GVSU receives grants to support high-tech projects
Several Grand Valley initiatives were recently awarded grants from the Grand Rapids SmartZone Local Development Finance Authority (LDFA) to support student, faculty and staff projects that focus on the development of medical devices.
The Applied Medical Devices Institute was awarded $680,000, which will allow students and staff members to work with two local technology companies to help create medical devices and ready them for manufacturing and sales. aMDI, housed in Grand Valley's Cook-DeVos Center for Health Sciences on Grand Rapids' Medical Mile, brings medical device ideas to life through research, design and development. The center is led by Brent Nowak, executive director.
A collaboration among the Padnos College of Engineering and Computing, Spectrum Health Innovations (SHI) and Kendall College of Art and Design received a three-year, $700,000 grant. Physicians and medical staff come to SHI with ideas and students are challenged with developing the ideas and building prototypes. The partnership began in 2011.
Paul Plotkowski, dean of the Padnos College of Engineering and Computing, said the grants will allow Grand Valley to continue to make a contribution to the West Michigan community.
"West Michigan is becoming a thriving hub for medical device design and development," Plotkowski said. "These programs have the potential to make a significant impact on patients' quality of life and enrich the economy of West Michigan, and they are excellent examples of the Laker Effect."

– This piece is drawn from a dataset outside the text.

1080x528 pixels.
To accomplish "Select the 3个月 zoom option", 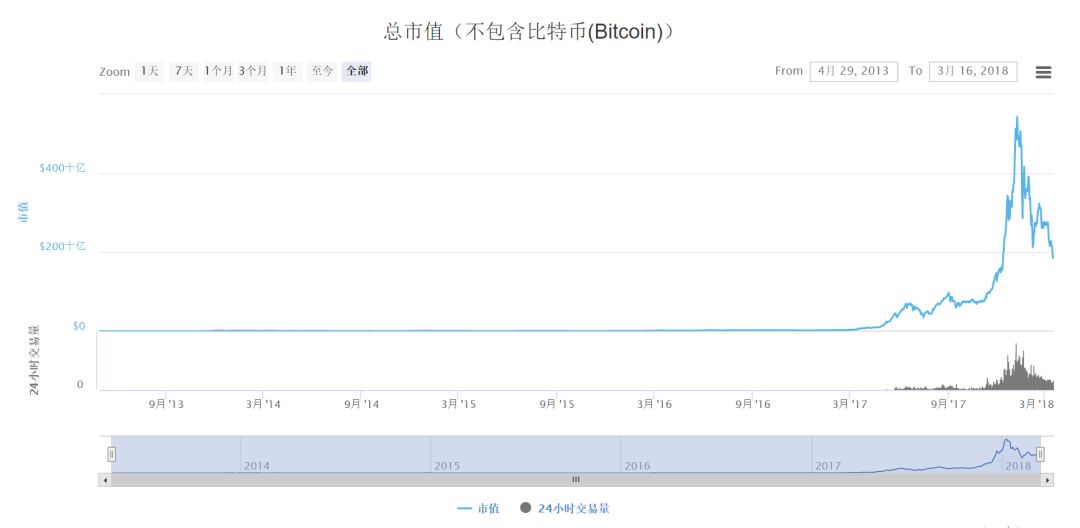I will coord(253,71).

Future State, a project of which Grand Valley is a partner, also received support from LDFA. The project focuses on convening community organizations to develop sustainable business solutions through research, dialogue and innovation. Linda Chamberlain, Frederik Meijer Endowed Chair of Entrepreneurship and Innovation, said Grand Valley will provide subject-matter expertise, student engagement and leadership. Key partners of Future State are Fred Keller, Talent 2025 and Grand Valley.